The melancholy woodpecker is 17–18 cm long. The crown is olive-brown, and the nape is red in the male and blackish in the female. The face is white and has an olive-brown malar, dusky ear coverts and a white supercilium. The chin and throat are white and often have dark streaks or spots. The upperparts are bronzy-green. The flight feathers are brown, with greenish-bronze edges. The tail is black above and grey-black below. The underparts are greenish-yellow, with broad brown streaks. The beak is greyish, the legs are olive or grey, and the iris is chesnut. The juvenile bird is duller, and its upperparts do not have a bronze tone.

==Distribution and habitat==
This woodpecker is found in the Upper Guinean forests of West Africa, in Cameroon, Ivory Coast, Ghana, Guinea, Guinea-Bissau, Liberia, Nigeria, Sierra Leone and Togo. Its habitat is open forest, forest edges, clearings, secondary forest and woodlands, up to 1200 m in elevation. It is also found in swamps, plantations and gardens.

==Behaviour==
The melancholy woodpecker eats insects in the canopy. It forages in families and joins mixed-species foraging flocks. It sometimes drums quietly and stridently. Its calls include a tinny trill, a series of rrek and rrak notes, b-ddddddd-d-it, br-r-r-r-r-r-r and zh-dzeeeep. It calls pit notes in disputes. Breeding may occur from December to March.

==Status==
The species has a large range and stable population, so the IUCN has assessed it as a least-concern species.

········

• [Task directions]
Answer these questions from the woodpecker text.
(a) What color is the nape of the female?
(b) Up to what elevation does the bird's habitat extend?
(c) During which months may breeding occur?

• [Exercise data]
········

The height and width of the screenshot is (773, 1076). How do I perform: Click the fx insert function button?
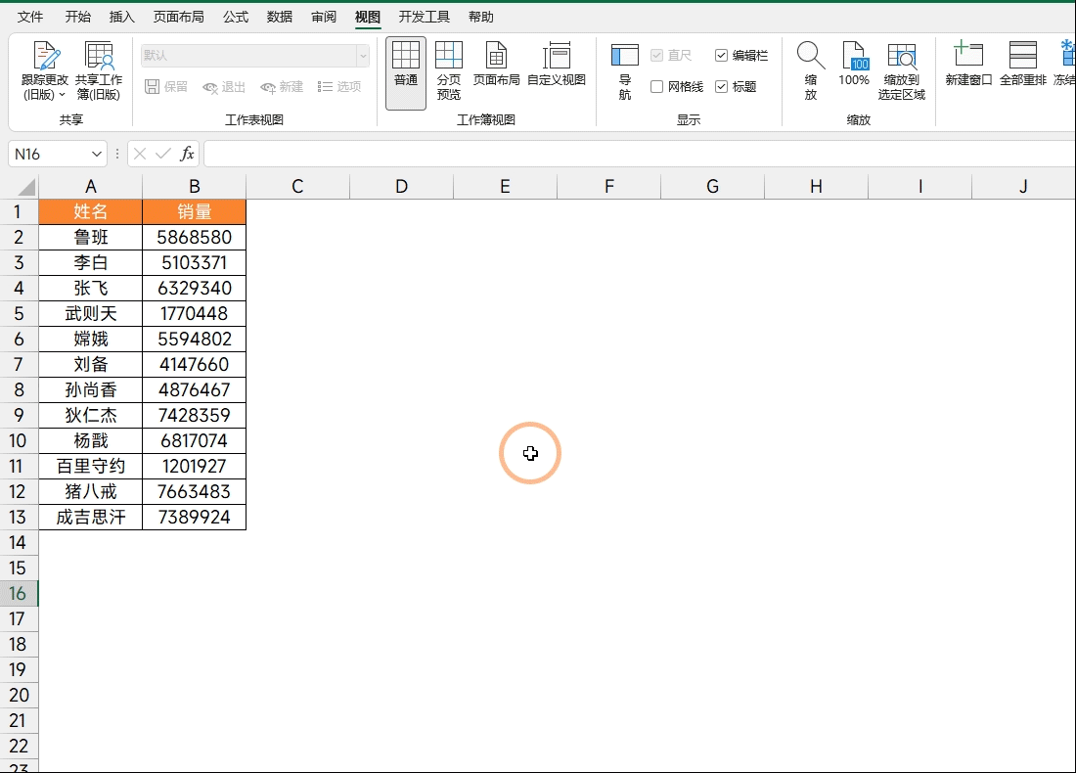pyautogui.click(x=187, y=155)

········

• [Written solution]
(a) Blackish.
(b) 1200 m.
(c) December to March.